Traditional genome-scale metabolic models (GEMs) are limited in their ability to accurately predict certain metabolic phenotypes due to the absence of enzymatic kinetic information and constraints on protein resources. These models often have an overly large solution space, reducing their predictive power. Earlier versions of enzyme-constrained GEMs (ec-GEMs) improved upon this by incorporating enzyme turnover numbers (kcat) and molecular weights, but their performance was still hindered by low kcat data coverage, increased computational complexity, and potential numerical issues when predicting low enzyme activities. Additionally, integrating proteomics data can lead to over-constrained models due to uncertainties in enzymatic kinetics, thereby reducing the feasibility of the model.[1][2][4]

Solution

We introduced GO-term analysis to apply partitioned constraints on enzymes, categorizing them based on the function of the reactions they catalyze. For each term, we impose limits on the total enzyme quantity and individual enzyme amounts within a specified fluctuation range.[2] This approach balances precision and efficiency by reducing the overall computational load while constraining the solution space.We introduced deep learning-based tools, ProtParam and DL-kcat, to predict various enzyme parameters (kcat, molecular weight, half-life, hydrophilicity) and normalized them. [1]These parameters were integrated into a single parameter, fakeM, which, along with its inverse, describes the enzyme's demand for total protein resources and the amount of protein required for unit catalytic efficiency. This optimization approach addresses issues related to missing enzyme kinetic and physicochemical data, as well as resolving solutions that fall below the numerical tolerance of linear programming solvers.[3]

Conclusion

The figure shows experimental data (exp) from a single-batch fermentation using 4-stage feeding solutions in a 7 L bioreactor over a 52-hour fed-batch fermentation. The model represents the predicted results using the GO-term based ec-GEM model. The model demonstrates strong predictive performance, with an R^2 value of 0.85. The Percentage Root Mean Square Error (RMSE) between the experimental data and the model's predictions is 13.17%. It is important to note that due to the limited available data, the generalizability of the model's accuracy still requires further validation. However, the results obtained so far demonstrate the potential of this model.

Reference

[1]. Chen, Y., et al., Reconstruction, simulation and analysis of enzyme-constrained metabolic models using GECKO Toolbox 3.0. NATURE PROTOCOLS, 2024. 19(3): p. 629-667.
[2]. Zhang, L.Z., et al., A long-term growth stable Halomonas sp. deleted with multiple transposases guided by its metabolic network model Halo-ecGEM. METABOLIC ENGINEERING, 2024. 84: p. 95-108.
[3]. Bi, X.Y., et al., A Multi-Omics, Machine Learning-Aware, Genome-Wide Metabolic Model of Bacillus Subtilis Refines the Gene Expression and Cell Growth Prediction. ADVANCED SCIENCE, 2024.
[4]. Moreno-Paz, S., et al., Enzyme-constrained models predict the dynamics of Saccharomyces cerevisiae growth in continuous, batch and fed-batch bioreactors. MICROBIAL BIOTECHNOLOGY, 2022. 15(5): p. 1434-1445.

flower Implementation

Our products are used in bio-based materials, medical beauty skin care, medical health, biomass dyes and other fields.
Our raw materials (CDE) are provided by our partner company PoweredCarbon, and we integrate the production pipeline with the partner company by combining OEM and CRO models for downstream industrial production.

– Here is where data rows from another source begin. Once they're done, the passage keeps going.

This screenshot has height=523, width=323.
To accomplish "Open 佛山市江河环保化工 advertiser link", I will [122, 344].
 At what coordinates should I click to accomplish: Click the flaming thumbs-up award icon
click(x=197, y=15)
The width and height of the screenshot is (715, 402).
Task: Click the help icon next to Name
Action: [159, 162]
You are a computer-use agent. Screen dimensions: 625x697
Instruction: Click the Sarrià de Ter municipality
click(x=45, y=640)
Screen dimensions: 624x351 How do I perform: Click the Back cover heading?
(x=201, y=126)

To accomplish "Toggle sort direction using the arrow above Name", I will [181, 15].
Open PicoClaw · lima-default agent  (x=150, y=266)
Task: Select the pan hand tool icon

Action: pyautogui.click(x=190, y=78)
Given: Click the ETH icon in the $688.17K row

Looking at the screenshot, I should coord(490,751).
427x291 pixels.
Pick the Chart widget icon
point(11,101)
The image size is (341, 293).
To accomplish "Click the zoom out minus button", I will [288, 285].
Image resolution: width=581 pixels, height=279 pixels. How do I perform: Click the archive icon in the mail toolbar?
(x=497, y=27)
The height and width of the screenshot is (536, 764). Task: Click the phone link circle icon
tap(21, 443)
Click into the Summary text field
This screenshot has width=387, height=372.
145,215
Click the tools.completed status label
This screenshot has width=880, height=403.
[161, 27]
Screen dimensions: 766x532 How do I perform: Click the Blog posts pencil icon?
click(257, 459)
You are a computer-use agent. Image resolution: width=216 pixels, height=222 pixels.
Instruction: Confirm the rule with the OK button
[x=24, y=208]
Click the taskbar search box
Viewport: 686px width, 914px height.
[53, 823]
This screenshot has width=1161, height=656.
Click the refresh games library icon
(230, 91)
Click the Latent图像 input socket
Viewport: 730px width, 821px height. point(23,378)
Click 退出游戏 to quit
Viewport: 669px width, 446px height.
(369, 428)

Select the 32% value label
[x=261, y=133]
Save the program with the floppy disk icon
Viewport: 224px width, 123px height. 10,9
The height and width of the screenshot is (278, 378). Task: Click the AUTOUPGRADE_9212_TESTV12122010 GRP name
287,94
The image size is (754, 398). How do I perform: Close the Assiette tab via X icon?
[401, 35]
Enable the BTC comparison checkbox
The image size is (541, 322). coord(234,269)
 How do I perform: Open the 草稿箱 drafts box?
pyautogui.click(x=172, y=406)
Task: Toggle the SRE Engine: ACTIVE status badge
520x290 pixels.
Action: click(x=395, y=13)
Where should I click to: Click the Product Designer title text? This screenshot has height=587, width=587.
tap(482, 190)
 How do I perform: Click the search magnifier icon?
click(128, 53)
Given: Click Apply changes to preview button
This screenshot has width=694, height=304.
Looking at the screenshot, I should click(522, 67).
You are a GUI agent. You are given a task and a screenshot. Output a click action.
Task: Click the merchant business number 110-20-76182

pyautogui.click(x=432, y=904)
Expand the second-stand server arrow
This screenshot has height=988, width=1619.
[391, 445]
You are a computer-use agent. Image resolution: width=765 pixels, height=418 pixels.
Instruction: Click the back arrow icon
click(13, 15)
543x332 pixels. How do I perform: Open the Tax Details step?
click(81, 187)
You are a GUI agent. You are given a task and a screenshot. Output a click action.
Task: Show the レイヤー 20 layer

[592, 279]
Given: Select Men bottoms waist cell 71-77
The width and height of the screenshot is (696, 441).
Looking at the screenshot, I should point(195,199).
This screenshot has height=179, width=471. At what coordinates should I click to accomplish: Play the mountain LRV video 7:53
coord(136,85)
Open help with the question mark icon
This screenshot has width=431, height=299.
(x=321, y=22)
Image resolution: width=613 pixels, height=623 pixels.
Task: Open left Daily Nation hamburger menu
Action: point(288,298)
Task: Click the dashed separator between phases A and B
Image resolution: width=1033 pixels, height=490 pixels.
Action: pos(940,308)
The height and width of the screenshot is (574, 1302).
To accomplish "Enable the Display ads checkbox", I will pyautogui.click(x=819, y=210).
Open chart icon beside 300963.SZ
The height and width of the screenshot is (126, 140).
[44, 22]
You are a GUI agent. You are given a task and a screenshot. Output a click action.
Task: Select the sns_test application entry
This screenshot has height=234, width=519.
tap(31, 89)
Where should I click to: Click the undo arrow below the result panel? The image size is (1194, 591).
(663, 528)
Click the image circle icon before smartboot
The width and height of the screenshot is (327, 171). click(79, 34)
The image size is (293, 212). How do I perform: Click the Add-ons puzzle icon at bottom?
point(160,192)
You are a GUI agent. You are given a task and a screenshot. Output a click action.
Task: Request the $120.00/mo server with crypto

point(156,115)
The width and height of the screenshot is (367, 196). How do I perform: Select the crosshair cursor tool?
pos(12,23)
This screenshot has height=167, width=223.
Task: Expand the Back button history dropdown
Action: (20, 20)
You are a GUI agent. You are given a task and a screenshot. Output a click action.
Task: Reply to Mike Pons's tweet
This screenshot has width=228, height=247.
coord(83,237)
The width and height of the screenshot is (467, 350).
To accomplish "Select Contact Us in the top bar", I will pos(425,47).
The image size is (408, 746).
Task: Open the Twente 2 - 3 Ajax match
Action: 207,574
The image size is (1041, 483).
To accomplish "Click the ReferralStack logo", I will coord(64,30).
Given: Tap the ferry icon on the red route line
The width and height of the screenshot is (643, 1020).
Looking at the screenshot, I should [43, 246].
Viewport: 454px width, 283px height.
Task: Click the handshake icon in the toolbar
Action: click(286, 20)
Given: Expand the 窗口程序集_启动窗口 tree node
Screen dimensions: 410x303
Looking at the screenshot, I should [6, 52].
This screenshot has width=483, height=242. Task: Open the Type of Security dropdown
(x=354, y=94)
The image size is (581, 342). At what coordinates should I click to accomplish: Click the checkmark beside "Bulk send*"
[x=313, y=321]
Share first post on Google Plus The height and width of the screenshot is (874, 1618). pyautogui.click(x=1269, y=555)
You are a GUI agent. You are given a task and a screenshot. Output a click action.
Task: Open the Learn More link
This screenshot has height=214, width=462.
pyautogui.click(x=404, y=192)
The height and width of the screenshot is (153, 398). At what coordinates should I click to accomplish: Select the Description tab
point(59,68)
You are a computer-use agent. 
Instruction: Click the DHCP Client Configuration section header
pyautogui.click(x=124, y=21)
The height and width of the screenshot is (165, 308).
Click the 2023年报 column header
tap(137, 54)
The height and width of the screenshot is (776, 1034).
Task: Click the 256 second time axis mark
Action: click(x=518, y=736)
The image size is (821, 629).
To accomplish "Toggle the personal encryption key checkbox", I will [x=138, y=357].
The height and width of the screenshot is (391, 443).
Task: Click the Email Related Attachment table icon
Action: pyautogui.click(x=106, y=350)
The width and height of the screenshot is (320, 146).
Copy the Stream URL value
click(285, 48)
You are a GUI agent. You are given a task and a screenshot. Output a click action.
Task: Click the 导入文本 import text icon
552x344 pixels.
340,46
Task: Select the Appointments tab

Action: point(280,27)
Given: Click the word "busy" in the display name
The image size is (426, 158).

flower Environmental impact

According to the statistics of downstream factories, we calculated the net carbon emissions for the production line of PHAs, and concluded that for every 1000t-2000t PHA produced, the annual net carbon emissions are 3134.5t-10670t, which greatly reduces the carbon emissions compared with traditional biological/chemical manufacturing.
In the future, our team is also expected to ask Professor Xiaonan WANG of Tsinghua University to calculate the carbon emissions of the production line in detail, and get more credible evidence to prove that our project and ideas are completely environmentally friendly.